Brazil suspended the use of AstraZeneca’s COVID vaccine in pregnant women following the death of a pregnant woman in Rio de Janeiro after taking the vaccine. The pregnant woman suffered a hemorrhagic stroke.

Franciele Francinato, coordinator of the health ministry’s vaccination program, told reporters the suspension was a precautionary measure.

Meanwhile, Anvisa, Brazil’s health regulator, has issued a warning regarding the use of the COVID jab in pregnant women. The regulator added that he had not been informed of any other side effects of the vaccine in pregnant women.

“The serious adverse event of a hemorrhagic stroke has been assessed as possibly related to the use of the vaccine given to the pregnant woman,” said Anvisa. AstraZeneca said pregnant and breastfeeding women have been excluded from clinical trials of its COVID-19 vaccine.

Ontario, the most populous province in Canada, suspended the use of the AstraZeneca COVID-19 vaccine as the first dose. The province cited new data showing increased risk of blood clotting.

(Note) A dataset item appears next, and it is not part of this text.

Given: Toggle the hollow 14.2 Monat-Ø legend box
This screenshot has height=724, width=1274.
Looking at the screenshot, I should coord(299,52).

“This decision was taken with great caution due to an observed increase in the rare blood clotting disease known as vaccine-induced immune thrombotic thrombocytopenia linked to the AstraZeneca vaccine,” said David Williams, the Chief Medical Officer of Health for the Province of Ontario.

Ontario’s decision follows a similar decision by Alberta, another Canadian province, to stop administering the vaccine.

Ontario has administered more than 650,000 injections of the AstraZeneca vaccine. Recipients include Prime Minister Justin Trudeau and his wife. At least 12 cases of coagulation have been reported in Canada following the administration of AstraZeneca jab.